(Action item): Give back an exact copy of the lines below, from the first through the line with "Screen dimensions: 1222x830"; please stop there.

-------

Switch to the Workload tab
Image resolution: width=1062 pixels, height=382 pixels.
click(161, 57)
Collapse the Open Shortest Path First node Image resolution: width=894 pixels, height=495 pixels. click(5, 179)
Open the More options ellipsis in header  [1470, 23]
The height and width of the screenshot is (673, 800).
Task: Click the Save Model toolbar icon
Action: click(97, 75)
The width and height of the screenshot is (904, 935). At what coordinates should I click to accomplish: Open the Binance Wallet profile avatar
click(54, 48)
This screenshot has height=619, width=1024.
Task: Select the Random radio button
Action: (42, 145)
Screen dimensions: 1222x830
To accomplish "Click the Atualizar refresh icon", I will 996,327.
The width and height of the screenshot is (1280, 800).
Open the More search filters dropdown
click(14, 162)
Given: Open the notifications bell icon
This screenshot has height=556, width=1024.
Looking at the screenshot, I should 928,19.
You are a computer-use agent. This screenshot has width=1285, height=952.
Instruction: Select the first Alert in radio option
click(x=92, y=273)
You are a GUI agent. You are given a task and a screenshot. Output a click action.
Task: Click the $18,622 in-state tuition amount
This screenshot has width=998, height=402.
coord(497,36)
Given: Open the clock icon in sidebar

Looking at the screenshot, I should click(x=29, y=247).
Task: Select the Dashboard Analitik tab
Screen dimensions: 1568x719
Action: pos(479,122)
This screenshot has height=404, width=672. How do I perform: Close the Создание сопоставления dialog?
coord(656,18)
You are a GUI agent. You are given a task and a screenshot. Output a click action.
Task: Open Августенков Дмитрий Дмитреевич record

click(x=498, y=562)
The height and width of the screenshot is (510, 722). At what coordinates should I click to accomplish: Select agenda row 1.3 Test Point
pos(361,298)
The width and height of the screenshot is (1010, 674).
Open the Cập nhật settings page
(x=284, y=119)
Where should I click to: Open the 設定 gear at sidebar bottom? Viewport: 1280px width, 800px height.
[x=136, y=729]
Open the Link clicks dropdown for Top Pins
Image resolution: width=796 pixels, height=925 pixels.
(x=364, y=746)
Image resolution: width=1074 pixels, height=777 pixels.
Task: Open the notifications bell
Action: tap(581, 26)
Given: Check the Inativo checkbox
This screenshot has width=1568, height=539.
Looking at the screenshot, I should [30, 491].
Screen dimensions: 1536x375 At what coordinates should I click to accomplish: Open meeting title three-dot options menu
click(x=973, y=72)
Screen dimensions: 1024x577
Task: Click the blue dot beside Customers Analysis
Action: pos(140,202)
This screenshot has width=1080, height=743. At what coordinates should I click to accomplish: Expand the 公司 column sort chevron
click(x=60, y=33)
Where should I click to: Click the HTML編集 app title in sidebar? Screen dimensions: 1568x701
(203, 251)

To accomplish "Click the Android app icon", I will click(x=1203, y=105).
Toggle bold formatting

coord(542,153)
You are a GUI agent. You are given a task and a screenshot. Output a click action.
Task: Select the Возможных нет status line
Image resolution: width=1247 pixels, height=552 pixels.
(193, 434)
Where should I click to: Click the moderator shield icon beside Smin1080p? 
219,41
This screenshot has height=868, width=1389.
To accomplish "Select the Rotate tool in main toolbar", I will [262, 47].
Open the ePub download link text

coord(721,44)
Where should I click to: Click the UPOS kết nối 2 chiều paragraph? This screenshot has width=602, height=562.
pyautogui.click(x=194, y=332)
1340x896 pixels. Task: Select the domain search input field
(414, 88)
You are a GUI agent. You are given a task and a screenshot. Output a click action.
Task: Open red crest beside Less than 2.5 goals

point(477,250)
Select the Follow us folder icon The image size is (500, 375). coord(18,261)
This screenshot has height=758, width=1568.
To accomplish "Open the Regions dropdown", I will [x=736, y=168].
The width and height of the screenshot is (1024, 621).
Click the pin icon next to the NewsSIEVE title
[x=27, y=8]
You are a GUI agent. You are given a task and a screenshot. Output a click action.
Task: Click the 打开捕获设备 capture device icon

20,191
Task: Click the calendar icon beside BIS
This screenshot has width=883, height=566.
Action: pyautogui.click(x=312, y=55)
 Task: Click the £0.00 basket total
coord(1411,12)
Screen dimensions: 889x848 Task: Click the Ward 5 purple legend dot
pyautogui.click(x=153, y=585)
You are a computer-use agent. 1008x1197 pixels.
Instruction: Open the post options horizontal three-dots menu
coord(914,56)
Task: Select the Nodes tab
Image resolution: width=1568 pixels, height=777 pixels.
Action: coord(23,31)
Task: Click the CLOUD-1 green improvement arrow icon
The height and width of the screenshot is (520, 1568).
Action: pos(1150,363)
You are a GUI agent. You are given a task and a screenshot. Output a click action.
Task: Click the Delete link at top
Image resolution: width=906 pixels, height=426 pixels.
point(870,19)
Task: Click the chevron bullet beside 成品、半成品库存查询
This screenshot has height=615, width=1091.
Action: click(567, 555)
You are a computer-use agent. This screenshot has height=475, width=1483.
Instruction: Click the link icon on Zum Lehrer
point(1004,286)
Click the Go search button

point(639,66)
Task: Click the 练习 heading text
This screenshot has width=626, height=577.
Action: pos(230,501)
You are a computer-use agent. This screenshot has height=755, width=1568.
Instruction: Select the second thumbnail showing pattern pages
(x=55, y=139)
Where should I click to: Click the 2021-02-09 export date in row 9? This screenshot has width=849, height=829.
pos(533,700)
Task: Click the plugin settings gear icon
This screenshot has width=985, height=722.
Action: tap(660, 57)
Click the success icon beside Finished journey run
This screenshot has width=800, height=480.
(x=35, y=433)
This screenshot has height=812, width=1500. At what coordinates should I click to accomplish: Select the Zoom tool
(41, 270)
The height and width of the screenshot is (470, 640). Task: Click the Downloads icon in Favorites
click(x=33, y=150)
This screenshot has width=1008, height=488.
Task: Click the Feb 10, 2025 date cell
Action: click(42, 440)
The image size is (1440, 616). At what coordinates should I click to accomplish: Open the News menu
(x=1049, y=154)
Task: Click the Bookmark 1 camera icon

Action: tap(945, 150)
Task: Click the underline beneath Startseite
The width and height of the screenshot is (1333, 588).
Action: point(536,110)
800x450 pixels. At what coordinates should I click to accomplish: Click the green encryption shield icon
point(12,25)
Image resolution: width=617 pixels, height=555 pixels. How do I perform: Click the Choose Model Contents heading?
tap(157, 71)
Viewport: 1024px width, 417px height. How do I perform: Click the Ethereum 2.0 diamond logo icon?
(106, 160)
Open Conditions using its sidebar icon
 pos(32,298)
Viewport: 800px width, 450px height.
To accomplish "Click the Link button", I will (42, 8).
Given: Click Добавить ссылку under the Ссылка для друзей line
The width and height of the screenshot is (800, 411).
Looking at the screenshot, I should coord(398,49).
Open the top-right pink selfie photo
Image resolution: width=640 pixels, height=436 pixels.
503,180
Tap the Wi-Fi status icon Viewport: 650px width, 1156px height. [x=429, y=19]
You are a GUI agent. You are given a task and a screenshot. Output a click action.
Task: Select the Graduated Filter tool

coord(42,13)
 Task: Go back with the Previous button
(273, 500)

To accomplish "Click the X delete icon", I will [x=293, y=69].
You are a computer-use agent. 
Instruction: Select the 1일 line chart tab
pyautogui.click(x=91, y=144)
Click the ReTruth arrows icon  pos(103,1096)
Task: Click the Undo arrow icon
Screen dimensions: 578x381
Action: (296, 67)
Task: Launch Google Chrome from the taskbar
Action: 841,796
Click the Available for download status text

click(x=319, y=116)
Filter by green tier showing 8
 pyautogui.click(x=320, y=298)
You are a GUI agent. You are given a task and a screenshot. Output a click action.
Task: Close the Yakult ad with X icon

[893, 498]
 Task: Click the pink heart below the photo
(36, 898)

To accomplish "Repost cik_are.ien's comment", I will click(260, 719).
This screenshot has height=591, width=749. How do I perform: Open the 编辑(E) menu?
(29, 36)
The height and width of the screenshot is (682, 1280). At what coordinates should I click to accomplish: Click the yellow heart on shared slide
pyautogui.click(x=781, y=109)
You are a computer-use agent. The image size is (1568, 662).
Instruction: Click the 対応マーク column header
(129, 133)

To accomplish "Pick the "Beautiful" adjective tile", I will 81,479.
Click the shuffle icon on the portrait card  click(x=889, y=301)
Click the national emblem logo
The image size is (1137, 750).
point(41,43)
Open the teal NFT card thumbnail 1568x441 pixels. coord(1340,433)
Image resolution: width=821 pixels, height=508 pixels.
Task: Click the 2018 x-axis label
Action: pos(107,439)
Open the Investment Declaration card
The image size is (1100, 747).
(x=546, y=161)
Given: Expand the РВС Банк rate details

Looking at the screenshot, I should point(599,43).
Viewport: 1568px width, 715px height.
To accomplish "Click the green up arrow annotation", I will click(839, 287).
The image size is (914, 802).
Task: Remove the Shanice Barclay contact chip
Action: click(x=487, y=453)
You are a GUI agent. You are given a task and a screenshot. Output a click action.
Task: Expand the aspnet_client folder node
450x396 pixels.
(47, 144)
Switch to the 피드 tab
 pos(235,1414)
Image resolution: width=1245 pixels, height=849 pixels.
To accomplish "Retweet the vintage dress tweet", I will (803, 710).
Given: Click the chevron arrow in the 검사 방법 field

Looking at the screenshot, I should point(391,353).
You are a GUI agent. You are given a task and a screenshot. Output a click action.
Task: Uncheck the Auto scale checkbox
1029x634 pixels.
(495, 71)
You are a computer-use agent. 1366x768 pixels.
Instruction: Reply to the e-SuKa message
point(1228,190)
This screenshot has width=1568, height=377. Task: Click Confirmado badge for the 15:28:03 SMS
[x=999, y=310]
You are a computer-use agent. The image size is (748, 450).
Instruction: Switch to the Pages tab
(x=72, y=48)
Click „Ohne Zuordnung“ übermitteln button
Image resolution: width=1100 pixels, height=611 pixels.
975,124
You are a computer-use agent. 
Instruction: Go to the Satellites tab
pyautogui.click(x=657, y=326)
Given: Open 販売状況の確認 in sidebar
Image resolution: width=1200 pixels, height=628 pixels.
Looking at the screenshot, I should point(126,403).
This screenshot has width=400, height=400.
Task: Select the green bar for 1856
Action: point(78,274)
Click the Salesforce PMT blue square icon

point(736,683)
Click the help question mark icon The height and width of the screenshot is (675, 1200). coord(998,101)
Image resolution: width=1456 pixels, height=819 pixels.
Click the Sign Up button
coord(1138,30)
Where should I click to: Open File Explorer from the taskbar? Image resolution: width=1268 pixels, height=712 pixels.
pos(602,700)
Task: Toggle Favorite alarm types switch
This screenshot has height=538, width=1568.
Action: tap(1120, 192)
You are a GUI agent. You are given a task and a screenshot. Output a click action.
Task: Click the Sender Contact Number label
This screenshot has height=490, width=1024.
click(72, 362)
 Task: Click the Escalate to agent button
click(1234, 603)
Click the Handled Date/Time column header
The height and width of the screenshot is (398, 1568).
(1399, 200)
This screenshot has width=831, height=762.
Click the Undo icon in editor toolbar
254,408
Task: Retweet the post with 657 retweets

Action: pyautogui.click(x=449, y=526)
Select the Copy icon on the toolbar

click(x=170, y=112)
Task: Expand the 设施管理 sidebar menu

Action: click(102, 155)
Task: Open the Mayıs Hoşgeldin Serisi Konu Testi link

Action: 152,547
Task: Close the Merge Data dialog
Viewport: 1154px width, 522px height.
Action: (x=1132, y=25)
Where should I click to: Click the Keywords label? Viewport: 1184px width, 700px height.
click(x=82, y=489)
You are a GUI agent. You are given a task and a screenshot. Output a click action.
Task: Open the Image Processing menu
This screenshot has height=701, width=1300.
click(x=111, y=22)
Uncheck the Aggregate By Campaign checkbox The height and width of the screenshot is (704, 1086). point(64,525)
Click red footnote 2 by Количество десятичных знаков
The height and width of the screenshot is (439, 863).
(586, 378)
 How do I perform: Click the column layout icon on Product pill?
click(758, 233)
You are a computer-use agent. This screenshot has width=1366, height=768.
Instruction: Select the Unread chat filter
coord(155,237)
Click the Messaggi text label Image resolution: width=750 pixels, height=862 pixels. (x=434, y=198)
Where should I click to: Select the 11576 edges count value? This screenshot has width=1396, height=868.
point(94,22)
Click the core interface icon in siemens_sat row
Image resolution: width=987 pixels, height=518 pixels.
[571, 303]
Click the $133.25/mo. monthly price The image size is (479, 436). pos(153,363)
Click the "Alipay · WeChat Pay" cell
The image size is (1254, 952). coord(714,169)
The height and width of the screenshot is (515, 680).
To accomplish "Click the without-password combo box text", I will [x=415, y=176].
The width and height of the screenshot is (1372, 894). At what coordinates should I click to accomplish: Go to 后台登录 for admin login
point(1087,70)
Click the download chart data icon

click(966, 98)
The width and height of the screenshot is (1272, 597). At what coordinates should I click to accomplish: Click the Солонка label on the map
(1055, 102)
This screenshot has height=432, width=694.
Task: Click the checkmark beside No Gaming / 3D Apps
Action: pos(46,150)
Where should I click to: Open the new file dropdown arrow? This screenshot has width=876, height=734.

-------

(Response to the exercise):
Switch to the Workload tab
Image resolution: width=1062 pixels, height=382 pixels.
click(161, 57)
Collapse the Open Shortest Path First node Image resolution: width=894 pixels, height=495 pixels. click(5, 179)
Open the More options ellipsis in header  [1470, 23]
The height and width of the screenshot is (673, 800).
Task: Click the Save Model toolbar icon
Action: click(97, 75)
The width and height of the screenshot is (904, 935). At what coordinates should I click to accomplish: Open the Binance Wallet profile avatar
click(54, 48)
This screenshot has height=619, width=1024.
Task: Select the Random radio button
Action: (42, 145)
Screen dimensions: 1222x830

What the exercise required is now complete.